Task to carry out –
Each record is to be copied exactly as written.

Exercise input –
________________________________________

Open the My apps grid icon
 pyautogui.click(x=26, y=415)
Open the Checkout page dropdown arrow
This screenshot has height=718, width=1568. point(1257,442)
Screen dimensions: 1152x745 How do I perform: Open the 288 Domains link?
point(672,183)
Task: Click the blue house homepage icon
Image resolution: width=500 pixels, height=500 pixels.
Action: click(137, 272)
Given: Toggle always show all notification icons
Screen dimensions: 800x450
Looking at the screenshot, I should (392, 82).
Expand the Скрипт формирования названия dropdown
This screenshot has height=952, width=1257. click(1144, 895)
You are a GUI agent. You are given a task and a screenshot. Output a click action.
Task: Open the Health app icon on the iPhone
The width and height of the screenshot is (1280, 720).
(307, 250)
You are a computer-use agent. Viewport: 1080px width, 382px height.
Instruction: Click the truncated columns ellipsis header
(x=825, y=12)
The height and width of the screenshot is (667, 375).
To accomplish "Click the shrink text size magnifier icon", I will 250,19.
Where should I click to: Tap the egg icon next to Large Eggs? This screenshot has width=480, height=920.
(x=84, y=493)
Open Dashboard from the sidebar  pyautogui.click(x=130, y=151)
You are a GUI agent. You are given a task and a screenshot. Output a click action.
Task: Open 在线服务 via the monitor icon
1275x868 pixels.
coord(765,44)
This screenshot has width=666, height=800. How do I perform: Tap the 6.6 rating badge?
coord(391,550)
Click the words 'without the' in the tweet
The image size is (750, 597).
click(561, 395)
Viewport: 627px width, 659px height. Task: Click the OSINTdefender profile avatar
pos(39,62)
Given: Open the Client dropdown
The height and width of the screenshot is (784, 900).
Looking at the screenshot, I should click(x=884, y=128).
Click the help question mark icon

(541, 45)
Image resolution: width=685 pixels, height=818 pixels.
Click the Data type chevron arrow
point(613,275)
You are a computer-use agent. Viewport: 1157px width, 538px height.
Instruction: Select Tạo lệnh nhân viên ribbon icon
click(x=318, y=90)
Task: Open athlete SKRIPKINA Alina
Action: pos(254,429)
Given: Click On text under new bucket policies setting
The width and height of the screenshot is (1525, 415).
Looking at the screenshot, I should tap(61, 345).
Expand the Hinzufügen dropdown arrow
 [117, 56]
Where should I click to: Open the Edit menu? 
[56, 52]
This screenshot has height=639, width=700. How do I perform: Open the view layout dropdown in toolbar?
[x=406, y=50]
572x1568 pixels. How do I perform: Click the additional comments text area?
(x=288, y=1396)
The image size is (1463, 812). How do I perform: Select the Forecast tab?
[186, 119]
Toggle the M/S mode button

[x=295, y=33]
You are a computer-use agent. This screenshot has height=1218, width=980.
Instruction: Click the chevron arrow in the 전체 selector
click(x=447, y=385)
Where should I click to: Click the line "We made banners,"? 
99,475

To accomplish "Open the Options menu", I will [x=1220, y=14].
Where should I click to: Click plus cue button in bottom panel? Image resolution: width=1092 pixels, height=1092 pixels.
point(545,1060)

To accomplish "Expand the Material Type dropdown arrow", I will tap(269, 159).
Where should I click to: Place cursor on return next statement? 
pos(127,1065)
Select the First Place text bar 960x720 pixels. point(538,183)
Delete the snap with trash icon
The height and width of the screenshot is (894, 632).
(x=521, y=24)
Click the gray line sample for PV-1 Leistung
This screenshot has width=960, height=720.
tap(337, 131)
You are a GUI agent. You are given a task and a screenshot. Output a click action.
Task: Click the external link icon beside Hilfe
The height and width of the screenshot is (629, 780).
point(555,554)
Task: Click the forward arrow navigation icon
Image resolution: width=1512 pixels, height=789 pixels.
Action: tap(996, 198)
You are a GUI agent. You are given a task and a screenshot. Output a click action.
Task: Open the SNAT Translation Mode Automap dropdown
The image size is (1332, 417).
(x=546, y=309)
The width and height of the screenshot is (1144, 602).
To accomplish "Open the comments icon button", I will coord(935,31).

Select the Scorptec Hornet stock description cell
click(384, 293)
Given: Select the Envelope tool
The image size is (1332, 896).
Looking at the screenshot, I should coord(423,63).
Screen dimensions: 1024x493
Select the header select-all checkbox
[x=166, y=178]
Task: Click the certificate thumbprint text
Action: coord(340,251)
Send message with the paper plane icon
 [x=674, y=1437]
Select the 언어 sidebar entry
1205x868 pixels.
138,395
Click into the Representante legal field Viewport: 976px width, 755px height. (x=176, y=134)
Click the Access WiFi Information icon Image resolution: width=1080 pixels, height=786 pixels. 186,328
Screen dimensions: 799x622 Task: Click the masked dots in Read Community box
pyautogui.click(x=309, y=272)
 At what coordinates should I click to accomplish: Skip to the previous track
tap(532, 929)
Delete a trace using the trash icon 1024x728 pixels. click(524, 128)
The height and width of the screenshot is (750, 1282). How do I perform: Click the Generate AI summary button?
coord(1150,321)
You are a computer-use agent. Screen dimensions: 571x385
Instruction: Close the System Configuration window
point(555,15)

________________________________________

Result for this exercise –
Open the My apps grid icon
 pyautogui.click(x=26, y=415)
Open the Checkout page dropdown arrow
This screenshot has height=718, width=1568. point(1257,442)
Screen dimensions: 1152x745 How do I perform: Open the 288 Domains link?
point(672,183)
Task: Click the blue house homepage icon
Image resolution: width=500 pixels, height=500 pixels.
Action: click(137, 272)
Given: Toggle always show all notification icons
Screen dimensions: 800x450
Looking at the screenshot, I should (392, 82).
Expand the Скрипт формирования названия dropdown
This screenshot has height=952, width=1257. click(1144, 895)
You are a GUI agent. You are given a task and a screenshot. Output a click action.
Task: Open the Health app icon on the iPhone
The width and height of the screenshot is (1280, 720).
(307, 250)
You are a computer-use agent. Viewport: 1080px width, 382px height.
Instruction: Click the truncated columns ellipsis header
(x=825, y=12)
The height and width of the screenshot is (667, 375).
To accomplish "Click the shrink text size magnifier icon", I will 250,19.
Where should I click to: Tap the egg icon next to Large Eggs? This screenshot has width=480, height=920.
(x=84, y=493)
Open Dashboard from the sidebar  pyautogui.click(x=130, y=151)
You are a GUI agent. You are given a task and a screenshot. Output a click action.
Task: Open 在线服务 via the monitor icon
1275x868 pixels.
coord(765,44)
This screenshot has width=666, height=800. How do I perform: Tap the 6.6 rating badge?
coord(391,550)
Click the words 'without the' in the tweet
The image size is (750, 597).
click(561, 395)
Viewport: 627px width, 659px height. Task: Click the OSINTdefender profile avatar
pos(39,62)
Given: Open the Client dropdown
The height and width of the screenshot is (784, 900).
Looking at the screenshot, I should click(x=884, y=128).
Click the help question mark icon

(541, 45)
Image resolution: width=685 pixels, height=818 pixels.
Click the Data type chevron arrow
point(613,275)
You are a computer-use agent. Viewport: 1157px width, 538px height.
Instruction: Select Tạo lệnh nhân viên ribbon icon
click(x=318, y=90)
Task: Open athlete SKRIPKINA Alina
Action: pos(254,429)
Given: Click On text under new bucket policies setting
The width and height of the screenshot is (1525, 415).
Looking at the screenshot, I should tap(61, 345).
Expand the Hinzufügen dropdown arrow
 [117, 56]
Where should I click to: Open the Edit menu? 
[56, 52]
This screenshot has height=639, width=700. How do I perform: Open the view layout dropdown in toolbar?
[x=406, y=50]
572x1568 pixels. How do I perform: Click the additional comments text area?
(x=288, y=1396)
The image size is (1463, 812). How do I perform: Select the Forecast tab?
[186, 119]
Toggle the M/S mode button

[x=295, y=33]
You are a computer-use agent. This screenshot has height=1218, width=980.
Instruction: Click the chevron arrow in the 전체 selector
click(x=447, y=385)
Where should I click to: Click the line "We made banners,"? 
99,475

To accomplish "Open the Options menu", I will [x=1220, y=14].
Where should I click to: Click plus cue button in bottom panel? Image resolution: width=1092 pixels, height=1092 pixels.
point(545,1060)

To accomplish "Expand the Material Type dropdown arrow", I will tap(269, 159).
Where should I click to: Place cursor on return next statement? 
pos(127,1065)
Select the First Place text bar 960x720 pixels. point(538,183)
Delete the snap with trash icon
The height and width of the screenshot is (894, 632).
(x=521, y=24)
Click the gray line sample for PV-1 Leistung
This screenshot has width=960, height=720.
tap(337, 131)
You are a GUI agent. You are given a task and a screenshot. Output a click action.
Task: Click the external link icon beside Hilfe
The height and width of the screenshot is (629, 780).
point(555,554)
Task: Click the forward arrow navigation icon
Image resolution: width=1512 pixels, height=789 pixels.
Action: tap(996, 198)
You are a GUI agent. You are given a task and a screenshot. Output a click action.
Task: Open the SNAT Translation Mode Automap dropdown
The image size is (1332, 417).
(x=546, y=309)
The width and height of the screenshot is (1144, 602).
To accomplish "Open the comments icon button", I will coord(935,31).

Select the Scorptec Hornet stock description cell
click(384, 293)
Given: Select the Envelope tool
The image size is (1332, 896).
Looking at the screenshot, I should coord(423,63).
Screen dimensions: 1024x493
Select the header select-all checkbox
[x=166, y=178]
Task: Click the certificate thumbprint text
Action: coord(340,251)
Send message with the paper plane icon
 [x=674, y=1437]
Select the 언어 sidebar entry
1205x868 pixels.
138,395
Click into the Representante legal field Viewport: 976px width, 755px height. (x=176, y=134)
Click the Access WiFi Information icon Image resolution: width=1080 pixels, height=786 pixels. 186,328
Screen dimensions: 799x622 Task: Click the masked dots in Read Community box
pyautogui.click(x=309, y=272)
 At what coordinates should I click to accomplish: Skip to the previous track
tap(532, 929)
Delete a trace using the trash icon 1024x728 pixels. click(524, 128)
The height and width of the screenshot is (750, 1282). How do I perform: Click the Generate AI summary button?
coord(1150,321)
You are a computer-use agent. Screen dimensions: 571x385
Instruction: Close the System Configuration window
point(555,15)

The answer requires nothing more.